Maine women take concerns about chemicals to D.C.
PORTLAND — Concern over chemicals in products and foods prompted about two dozen Maine women to get on a bus recently and take their cause to Washington, D.C.
The bus left Maine the morning of May 21, collecting other women along the way in other New England states to join a "Safe Chemicals Brigade" on the lawn of the U.S. Capitol the next morning. They rallied to support the Safe Chemicals Act, which the U.S. Senate is considering.
"We were the biggest of any state," said Helen Anderson of Portland, an environmental advocate and grandmother who joined the group of mothers, educators and health-care workers. "Of all the 31 states (that participated), Maine was by far the biggest."
The group lobbied Maine's Congressional delegation and brought 2,500 messages of support, as well as a resolution by state Legislature urging action from Congress.
Lalla Carothers of Cumberland, one of the bus-going activists, serves on the board of the Environmental Health Strategy Center. That nonprofit organization, formed to try to block toxic chemicals from everyday products, is one of 50 organizations brought together by the Alliance for a Clean and Healthy Maine. The alliance, which sponsored the trip to Washington, tries to find safer alternatives to dangerous chemicals.
"Chemicals have a purpose," Carothers acknowledged last week. "We're not asking anybody to ban all chemicals. I think it's to prove that they're safe before they go into a consumer market, and particularly things for children, and things for the vulnerable."
Carothers, who has also served on the Cumberland Congregational Church's "Green Team," called the trip inspiring. She said participants met with U.S. Sens. Olympia Snowe and Susan Collins, both R-Maine, as well as staff of U.S. Reps. Michael Michaud and Chellie Pingree, both D-Maine.
Carothers said she told them how some girls use lotions and nail polish containing chemicals that disrupt hormones, while another woman talked about her autistic son, and how she was exposed to toxic chemicals during pregnancy.
"Dangerous chemicals abound, from flame retardant in nursing pillows to BPA (bishphenol A) in epoxy sealants meant to protect our kids' teeth," she said after her trip. "We can't shop our way out of this. We must shift the burden or proof from assuming a chemical is safe until proven harmful to requiring evidence a chemical is safe before selling it to consumers."
According to the website of U.S. Sen. Frank Lautenberg, D-N.J., who introduced the Safe Chemicals Act of 2011, the legislation is meant to reform the Toxic Substances Control Act of 1976, which the site calls "an antiquated law that in its current form leaves the health of families and the environment at risk."
Carothers said "both of our senators and our representatives acknowledged that this is a broken law, that (the act) is not working. ... It doesn't have much weight. For example, asbestos, under (the act), you can't ban it."
Anderson, who volunteers with the Environmental Health Strategy Center, said only about 200 of 84,000 synthetic chemicals found in products people use daily have ever undergone safety tests by the EPA.
"Right now, they don't test chemicals," she said last week. "It's considered harmless, (and) you can put it on the market until proven otherwise. In other words, people start getting sick."
Anderson said after her trip that "passing the Safe Chemicals Act would ensure that many more chemicals are tested. It would help prevent asthma, cancer, birth defects and neurological disorders, and even help protect wildlife from contaminated lakes and streams."
She added that untested chemicals lurk "in things that we wear, touch, eat, breathe, and drink. They are in packaging. We cannot get away from them. This issue affects us all."
Carothers, whose parents succumbed to cancer in her 20s and early 30s, said "I wondered about why they got cancer ... so that's a big motivation for me, to kind of understand what can we do to keep us all healthier. ... When I got pregnant, (I wondered) 'what am I eating, how is it going to affect this growing baby?'"

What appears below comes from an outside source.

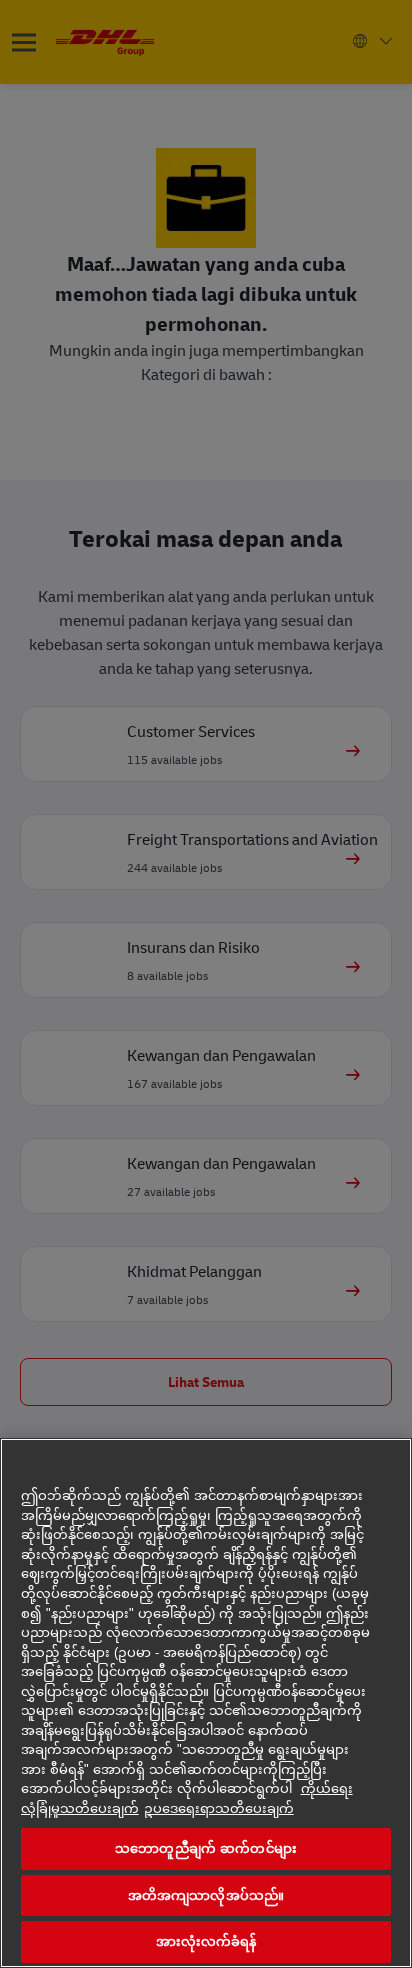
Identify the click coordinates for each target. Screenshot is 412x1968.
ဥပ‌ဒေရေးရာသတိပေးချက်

Lautenberg's site says the act would provide the U.S. Environmental Protection Agency with sufficient information to judge the safety of a chemical. Manufacturers would have to create and submit a "minimum data set" for every chemical they provide.
The act would also prioritize chemicals according to risk; require quick action to address those chemicals causing the highest risk; ensure that all chemicals on the market meet a safety threshold; allow for open access to reliable information on chemicals, and promote the development and innovation of safe chemical alternatives.
Tracy Gregoire of Topsham, another of the bus-riding group, coordinates the Maine Healthy Children's Project, which was formed in 2003 to address the links between learning disabilities and toxic chemicals in the environment.
"We focus on educating families about toxic chemicals in products, in the home and in the workplace," she said last week.
Gregoire called the trip "incredible," adding that "I would hop on a bus and do it all over again. ... It was an amazing group of women that were really engaged and passionate about this issue."